So the French test is done. I had to go all the way out to Blackrock on the Dublin bus, which always manages to make me sea sick. For Toronto people, that’d be like UofT getting you to go to their Scarborough campus to write a test... at 10 am. But I did see a bit of the ocean for the first time here, so that’s something. The UCD Business School campus felt like a country estate (it may have been at one time) and I wandered around, having characteristically (even when I don’t know where I’m going!) arrived an hour early, realizing that this test was one of the most important I will have ever written; if I pass, my Masters is completed and I can move on with my life. If I ‘fail’ a third time, I am definitely not returning to UofT (at least in the fall) to spend seven thousand more dollars on the privilege of writing it again, and I don’t know what I’ll do with my life. Either way, I don’t know what I’m doing with my life, so that’s just how it is I guess. The test went fine. I wrote it in a giant exam room with two other students writing their own things, and at the very beginning I heard the girl behind me burst into tears. It sounds bitchy, but I honestly thought ‘At least that’s not me!’

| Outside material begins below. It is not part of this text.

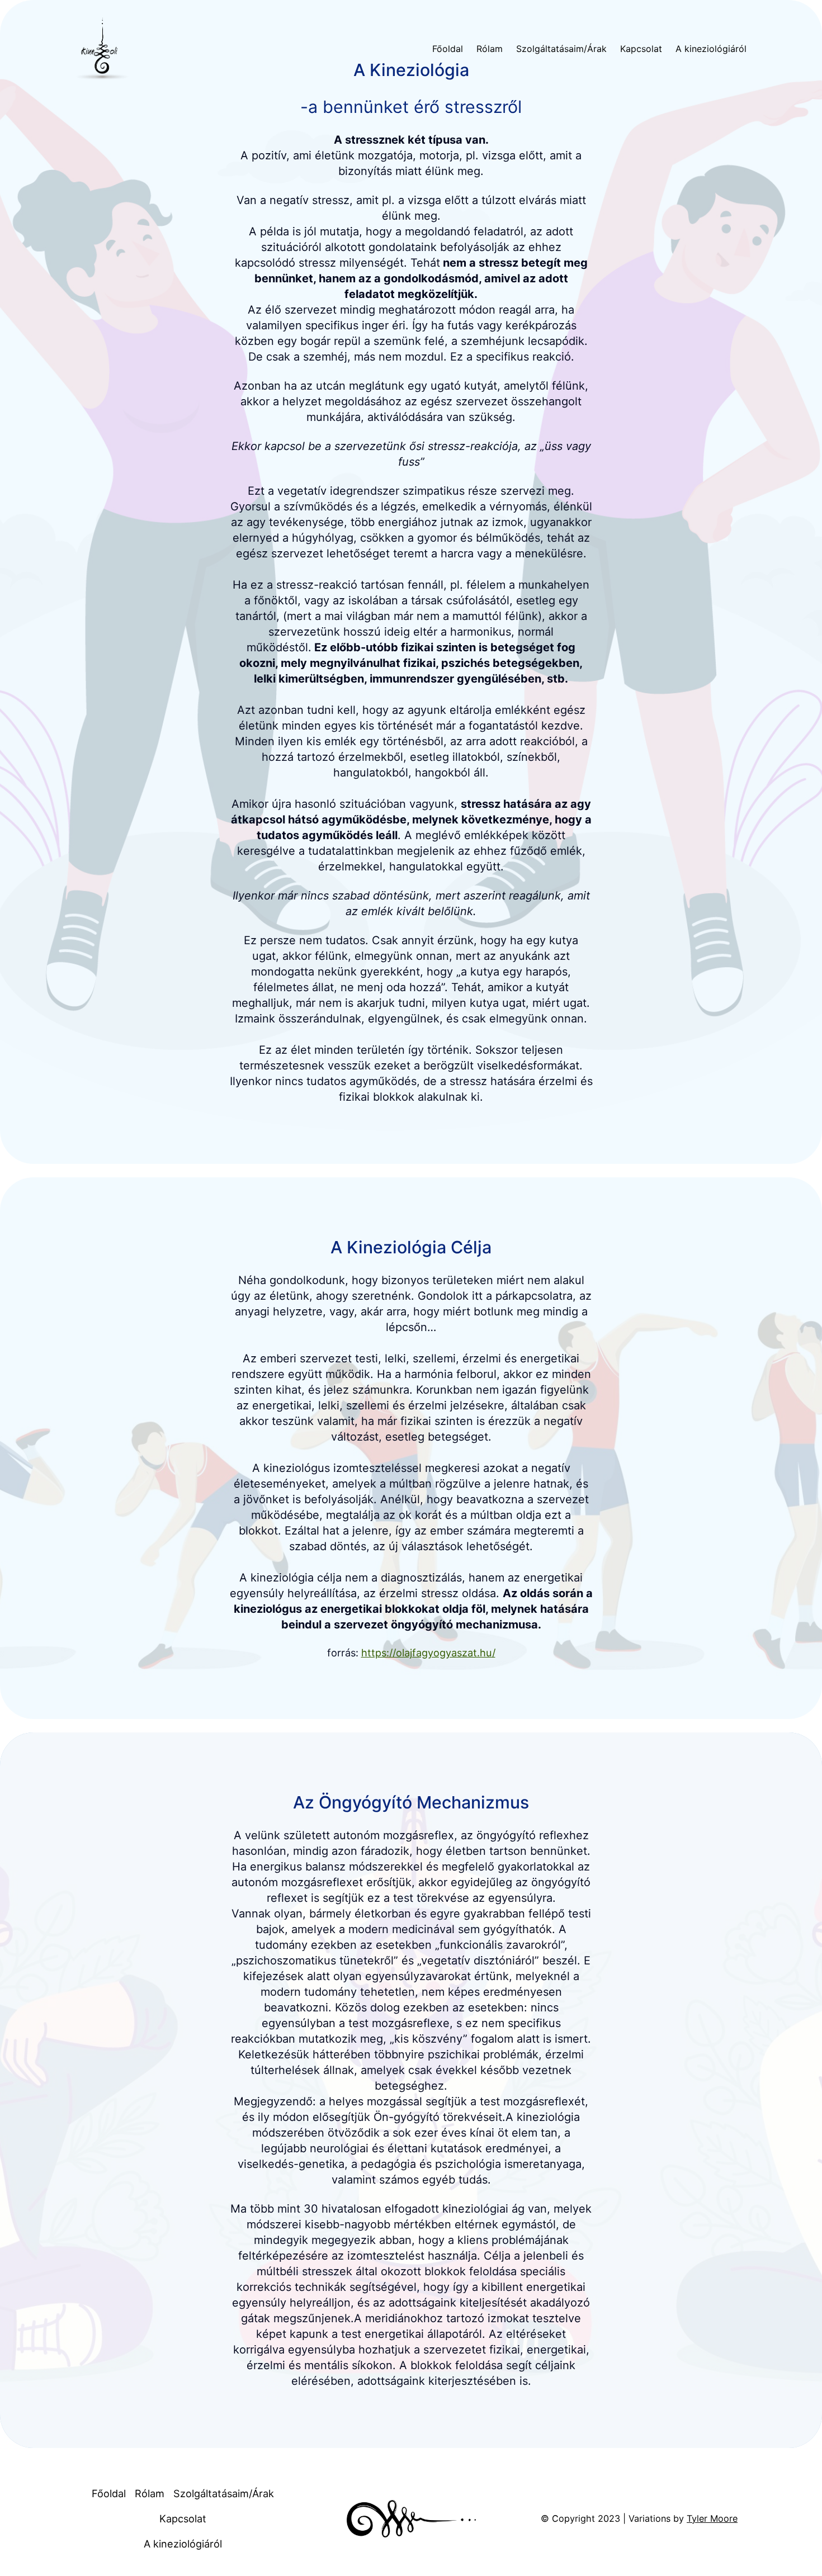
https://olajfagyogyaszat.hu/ (428, 1652)
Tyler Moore (712, 2518)
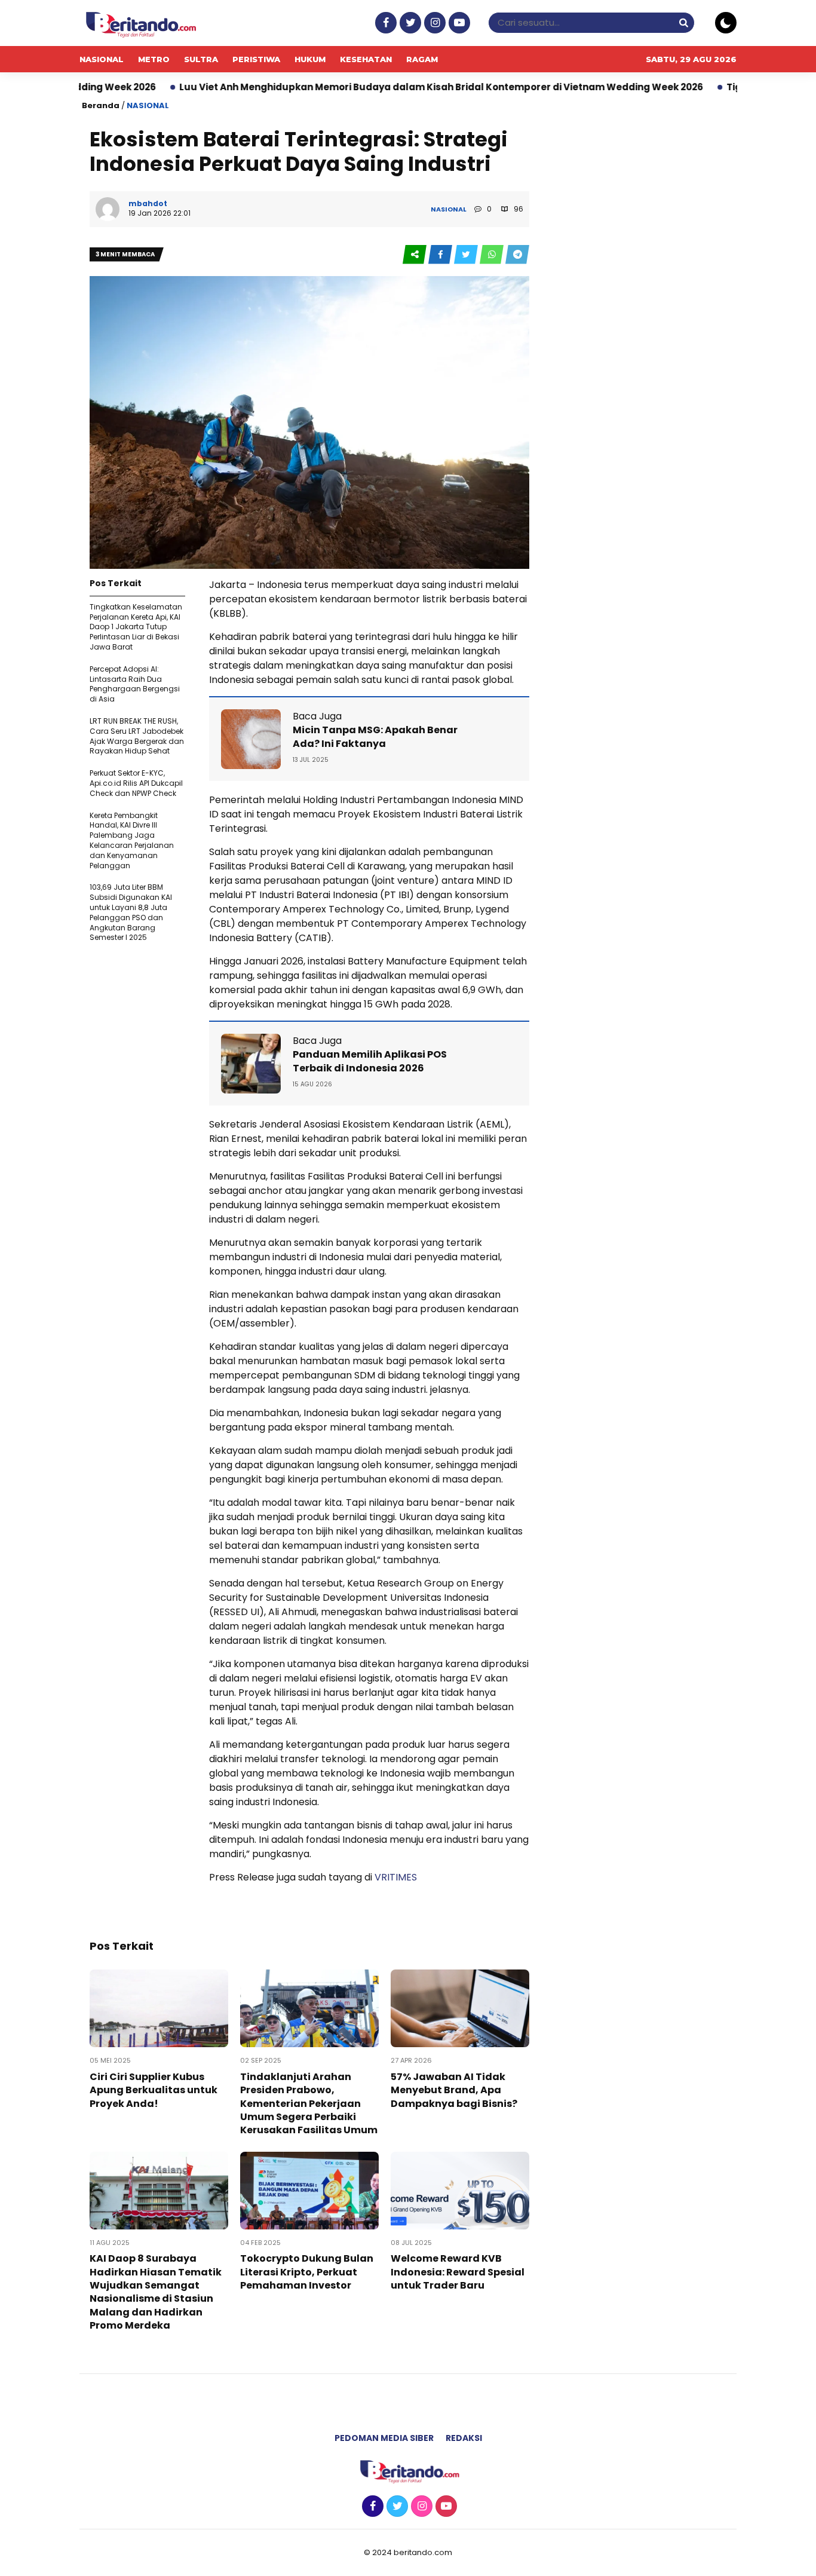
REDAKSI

I paid my tutor for her troubles the day before. This is how inconvenient my finances have been this week; I get paid on Friday, but my rent is due Thursday (to come out of my Irish bank account automatically). I knew that the one would come before the other, although not how maddeningly close they would get, so I deliberately saved my rent money for this month for the last four weeks, and scrimped and saved wherever I could (I have ate A LOT of Starbucks Paninis, which I get four three euro at work). Then, the day before I went to write the test, UCD emails me to tell me I have to pay them with a bank draft, when I had thought I could just bring my credit card. They love bank drafts over here. Correct if I’m wrong, but I had barely heard of them back in Canada. I got my parents to put money in my Canadian bank account so I could pay my tutor on our last session, and then I planned to go to my Irish bank, get a bank draft, and transfer some money from my Canadian account to my Irish one so the landlords can get the proper amount of money.

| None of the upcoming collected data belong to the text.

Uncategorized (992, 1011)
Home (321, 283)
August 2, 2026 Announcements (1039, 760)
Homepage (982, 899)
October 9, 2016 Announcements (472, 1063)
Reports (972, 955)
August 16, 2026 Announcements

Getting back to my room, I couldn’t find my Scotia bank card. It wasn’t anywhere in my wallet or my bag and I started to shake out all my pairs of pants. The last place I had seen it was when I used it that very morning to take out money for the bank machine to pay my tutor. I couldn’t have been stupid enough to leave it in the machine... could I? I ran back to the bank and asked them if anyone had retrieved it. Of course not. The only other place it could be would be if I had dropped it at the cafe I met my tutor at, so I quickly walked to the Moda, which is half an hour from my house. They hadn’t seen it either. I phoned my Dad long distance on my mobile on the walk home. How could I be so scatter brained to lose my Canadian debit card on exactly the week that I needed it! I am not a grown up yet!
I tore apart my room again when I got home. Finally, gave up and phoned the Scotia bank hotline (they had just opened, as it was just 9.00am in Canada), cancelled my card and asked them to send my parents a new one, which would probably take a week. If that wasn’t enough, all the time on hold to Canada used up all my mobile minutes and my phone ran out of credit. So I had to wait around until my parents came on skype. Just as I went to call them, I inadvertently nudged my mouse pad a little and saw a bit of bright red poking out from under it. The skype was ‘ringing’ as I lifted up the mouse pad: NO. I. DID. NOT. As my Mom said hi, I lifted up my ‘lost’ Scotia bank card.

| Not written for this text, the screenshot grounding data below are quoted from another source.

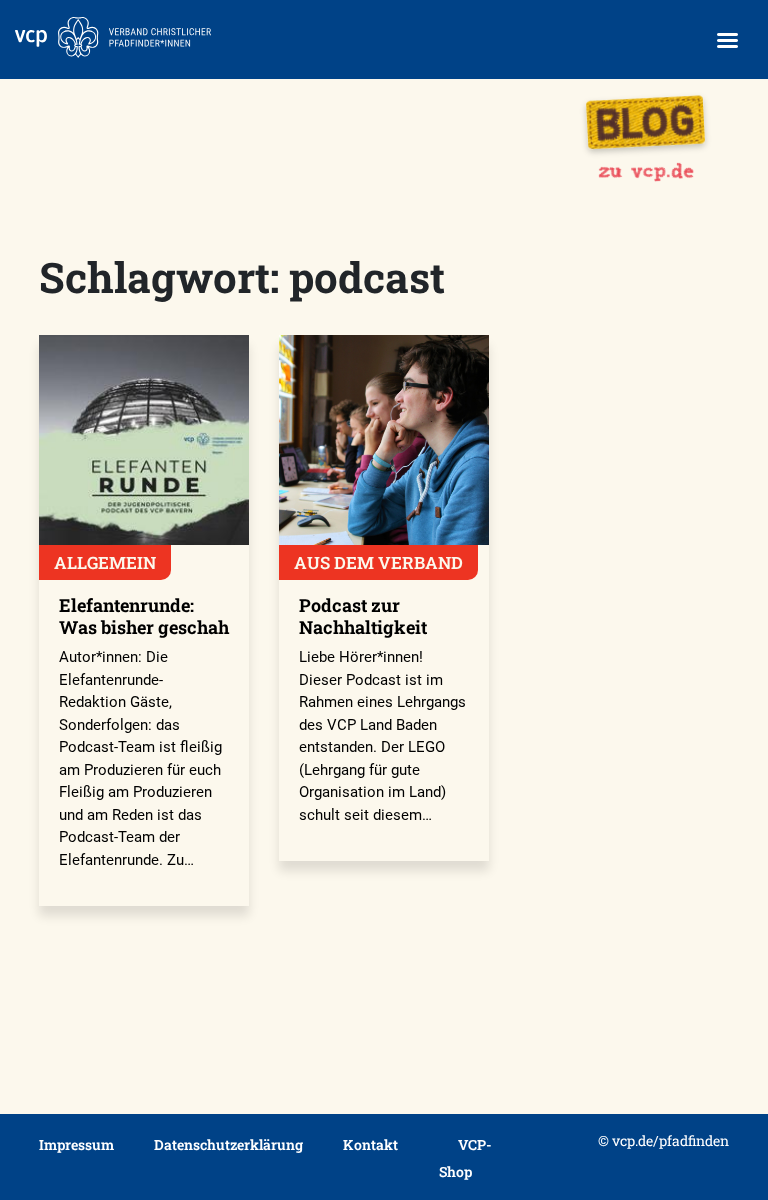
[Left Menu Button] (727, 40)
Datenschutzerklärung (228, 1144)
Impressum (76, 1144)
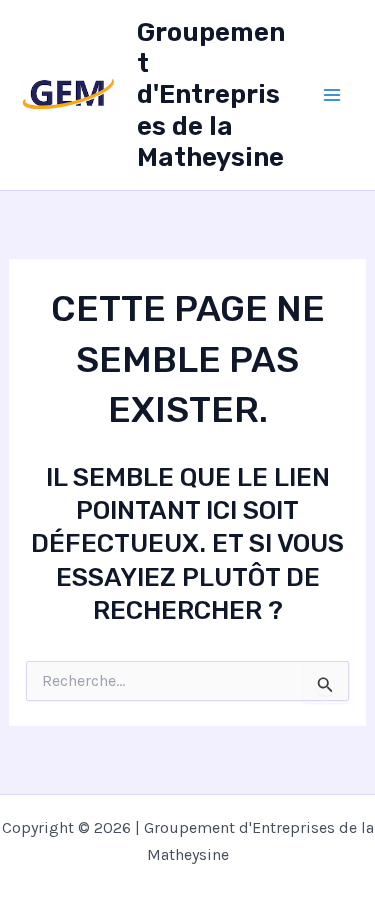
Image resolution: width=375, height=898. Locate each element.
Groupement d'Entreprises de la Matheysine (211, 95)
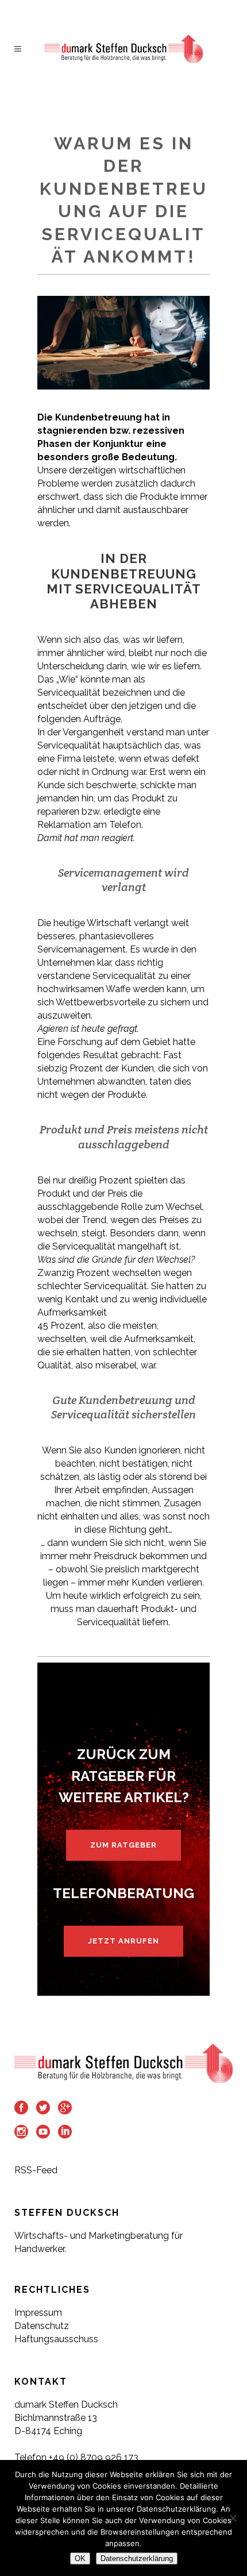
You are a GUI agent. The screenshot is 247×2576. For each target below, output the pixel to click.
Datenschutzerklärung (137, 2558)
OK (80, 2558)
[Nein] (232, 2518)
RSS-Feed (35, 2170)
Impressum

“I don’t understand! I do not remember taking it out or holding it at my desk this morning at all!”
“At least you found it!”
“Too late, though! It’s too late now! I’m such a dumbass.”
After I wrote the test, I treated myself to some fish and chips and sat by the canal for awhile, then went back and had a deep nap. There had been plans to go to a party with Siobhan, but that fell through, so instead I bought a book about Amsterdam (I couldn’t find one for awhile, as I was looking under ‘H’ for Holland, not ‘N’ for the Netherlands) and sat beside the Liffey by O’Connel bridge reading it. I’m trying to get excited for a new city, but fears about the French test kept creeping in. The worst moment, having been disappointed before, will be opening that email which holds my fate. But nothing to do about it now.
I felt the need for some escapism, so I went to see ‘The Proposal’ with Sandra Bullock and Ryan Reynolds. I love how romantic comedies have gotten to the point where they are so clichés of themselves but still unconsciously so. Mr. Reynolds is dreamy though, and I almost clapped in the theatre when I discovered Betty White played his grandmother. Still, took the Luas home feeling a bit depressed. Really, I should be spending celebratory nights of freedom with friends. I am really regretting not having a group here yet, and I don’t know how to acquire one. Now that the French test is out of the way I will have free time, but I still don’t know how. For the moment, though, I will concern myself with learning about Amsterdam, figuring out what museums slash gay bars to go to, and a location to meet up with Jen and Stu the first time that we all can find without getting lost.